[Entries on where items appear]
####################

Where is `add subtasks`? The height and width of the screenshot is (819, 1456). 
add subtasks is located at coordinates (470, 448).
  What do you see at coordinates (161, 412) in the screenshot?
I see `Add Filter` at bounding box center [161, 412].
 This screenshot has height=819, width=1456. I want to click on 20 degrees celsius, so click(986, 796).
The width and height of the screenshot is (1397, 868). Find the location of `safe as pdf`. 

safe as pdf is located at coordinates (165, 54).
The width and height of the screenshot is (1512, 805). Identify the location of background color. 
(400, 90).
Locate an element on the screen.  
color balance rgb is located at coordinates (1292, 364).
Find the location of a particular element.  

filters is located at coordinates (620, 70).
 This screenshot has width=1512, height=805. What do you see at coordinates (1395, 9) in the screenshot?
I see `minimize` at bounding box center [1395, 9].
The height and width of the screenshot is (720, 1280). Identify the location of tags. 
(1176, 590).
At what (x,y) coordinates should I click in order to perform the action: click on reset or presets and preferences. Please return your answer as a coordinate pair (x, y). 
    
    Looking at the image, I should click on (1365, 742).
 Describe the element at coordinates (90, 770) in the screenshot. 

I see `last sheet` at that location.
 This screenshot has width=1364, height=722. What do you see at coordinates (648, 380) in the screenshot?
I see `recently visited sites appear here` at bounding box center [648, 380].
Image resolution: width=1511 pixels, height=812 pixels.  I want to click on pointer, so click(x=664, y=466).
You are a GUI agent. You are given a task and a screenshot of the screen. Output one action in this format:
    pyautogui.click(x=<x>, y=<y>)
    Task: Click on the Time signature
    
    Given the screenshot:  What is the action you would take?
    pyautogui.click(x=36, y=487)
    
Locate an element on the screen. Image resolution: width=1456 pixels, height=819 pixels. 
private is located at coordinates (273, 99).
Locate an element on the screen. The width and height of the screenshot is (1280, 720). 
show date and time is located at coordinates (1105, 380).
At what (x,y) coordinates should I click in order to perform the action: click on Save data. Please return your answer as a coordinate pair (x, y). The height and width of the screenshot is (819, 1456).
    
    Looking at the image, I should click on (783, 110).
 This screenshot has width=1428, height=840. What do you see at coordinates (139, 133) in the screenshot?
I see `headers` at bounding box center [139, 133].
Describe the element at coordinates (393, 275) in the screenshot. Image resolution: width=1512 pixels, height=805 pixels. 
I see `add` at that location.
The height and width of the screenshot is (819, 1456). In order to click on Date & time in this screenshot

####################

What is asked
Copy all of the records above line for line, without changing anything.

Right answer
Where is `add subtasks`? The height and width of the screenshot is (819, 1456). 
add subtasks is located at coordinates (470, 448).
  What do you see at coordinates (161, 412) in the screenshot?
I see `Add Filter` at bounding box center [161, 412].
 This screenshot has height=819, width=1456. I want to click on 20 degrees celsius, so click(986, 796).
The width and height of the screenshot is (1397, 868). Find the location of `safe as pdf`. 

safe as pdf is located at coordinates (165, 54).
The width and height of the screenshot is (1512, 805). Identify the location of background color. 
(400, 90).
Locate an element on the screen.  
color balance rgb is located at coordinates (1292, 364).
Find the location of a particular element.  

filters is located at coordinates (620, 70).
 This screenshot has width=1512, height=805. What do you see at coordinates (1395, 9) in the screenshot?
I see `minimize` at bounding box center [1395, 9].
The height and width of the screenshot is (720, 1280). Identify the location of tags. 
(1176, 590).
At what (x,y) coordinates should I click in order to perform the action: click on reset or presets and preferences. Please return your answer as a coordinate pair (x, y). 
    
    Looking at the image, I should click on (1365, 742).
 Describe the element at coordinates (90, 770) in the screenshot. 

I see `last sheet` at that location.
 This screenshot has width=1364, height=722. What do you see at coordinates (648, 380) in the screenshot?
I see `recently visited sites appear here` at bounding box center [648, 380].
Image resolution: width=1511 pixels, height=812 pixels.  I want to click on pointer, so click(x=664, y=466).
You are a GUI agent. You are given a task and a screenshot of the screen. Output one action in this format:
    pyautogui.click(x=<x>, y=<y>)
    Task: Click on the Time signature
    
    Given the screenshot:  What is the action you would take?
    pyautogui.click(x=36, y=487)
    
Locate an element on the screen. Image resolution: width=1456 pixels, height=819 pixels. 
private is located at coordinates (273, 99).
Locate an element on the screen. The width and height of the screenshot is (1280, 720). 
show date and time is located at coordinates (1105, 380).
At what (x,y) coordinates should I click in order to perform the action: click on Save data. Please return your answer as a coordinate pair (x, y). The height and width of the screenshot is (819, 1456).
    
    Looking at the image, I should click on (783, 110).
 This screenshot has width=1428, height=840. What do you see at coordinates (139, 133) in the screenshot?
I see `headers` at bounding box center [139, 133].
Describe the element at coordinates (393, 275) in the screenshot. Image resolution: width=1512 pixels, height=805 pixels. 
I see `add` at that location.
The height and width of the screenshot is (819, 1456). In order to click on Date & time in this screenshot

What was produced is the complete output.